# Node identifier: Machine Learning approach

## Preparation

In [1]:
import pandas as pd
import networkx as nx
import matplotlib.pyplot as plt
import pickle
import seaborn as sns
from imblearn.over_sampling import SMOTE

from sklearn.decomposition import PCA
from sklearn.preprocessing import StandardScaler

from sklearn.model_selection import train_test_split
from sklearn.preprocessing import StandardScaler
from sklearn.linear_model import LogisticRegression
from sklearn.metrics import *
from sklearn.ensemble import RandomForestClassifier
from sklearn.svm import SVC
from sklearn.tree import DecisionTreeClassifier
from sklearn.metrics import confusion_matrix, ConfusionMatrixDisplay

In [2]:
# Load train and test set
path = 'C:/Users/User/Desktop/Assignatures/Synthesis project/GraphAnomaly/dades_arnau/'

In [4]:
# Use balanced split
with open(path + 'balanced_train.pkl', 'rb') as f:
    train_set = pickle.load(f)
with open(path + 'balanced_test.pkl', 'rb') as f:
    test_set = pickle.load(f)

In [25]:
# Separate labels
train_set = train_set.loc[train_set['class'].isin([0, 1])]
y_train = train_set['class']
X_train = train_set.drop(columns=['class'])
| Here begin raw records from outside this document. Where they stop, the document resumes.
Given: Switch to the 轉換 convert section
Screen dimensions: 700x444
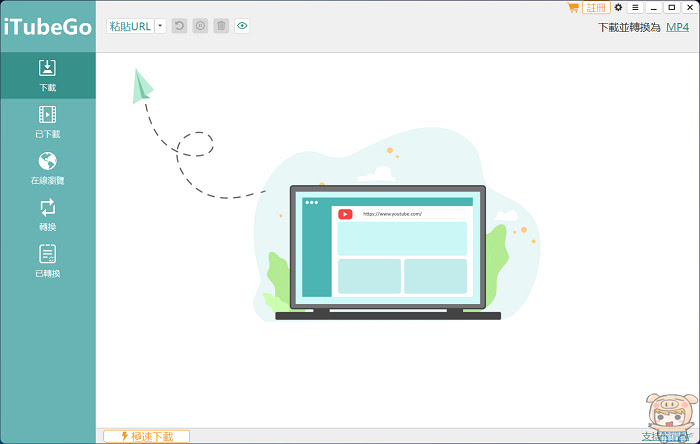Looking at the screenshot, I should pos(47,215).
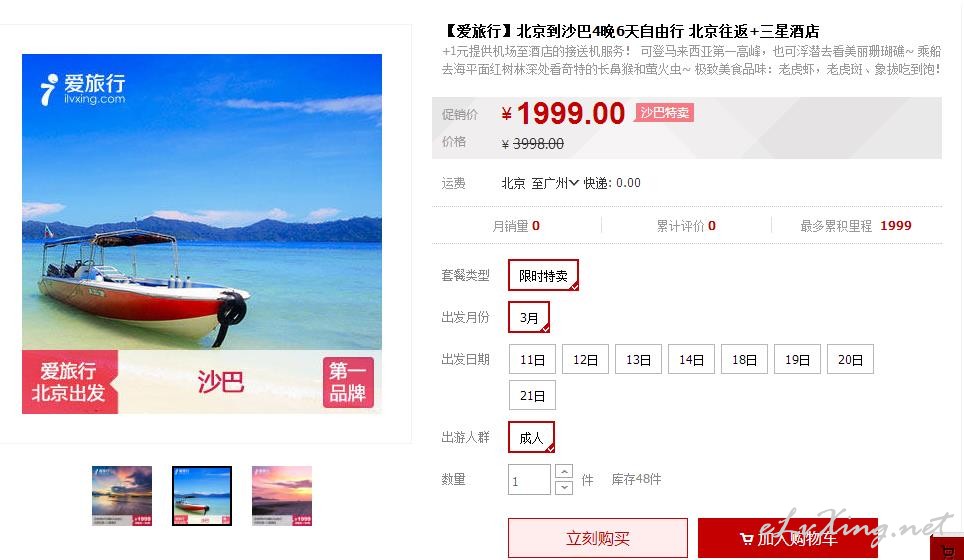This screenshot has width=964, height=560.
Task: Select the 限时特卖 package type option
Action: tap(543, 275)
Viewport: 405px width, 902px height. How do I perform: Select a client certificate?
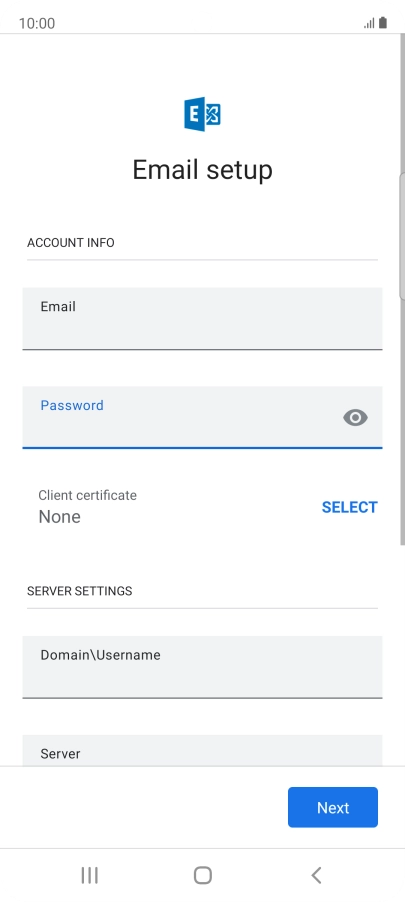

# y_test = test_set.loc[test_set['class'].isin([0, 1])]['class']
# X_test = test_set.loc[test_set['class'].isin([0, 1])].drop(columns=['class'])

In [26]:
y_train

1         1
7         0
12        1
13        1
17        1
         ..
160587    1
160591    1
160596    1
160597    1
160601    1
Name: class, Length: 37326, dtype: object

In [None]:
# # Dimensionality reduction
# def apply_PCA(ncomponents):
#     # Standardize the features
#     scaler = StandardScaler()
#     df_pca = train_set.drop(columns=['class'])
#     scaled_data = scaler.fit_transform(df_pca)

#     # Apply PCA
#     pca = PCA(n_components=ncomponents)  # You can choose the number of components you want to keep
#     principal_components = pca.fit_transform(scaled_data)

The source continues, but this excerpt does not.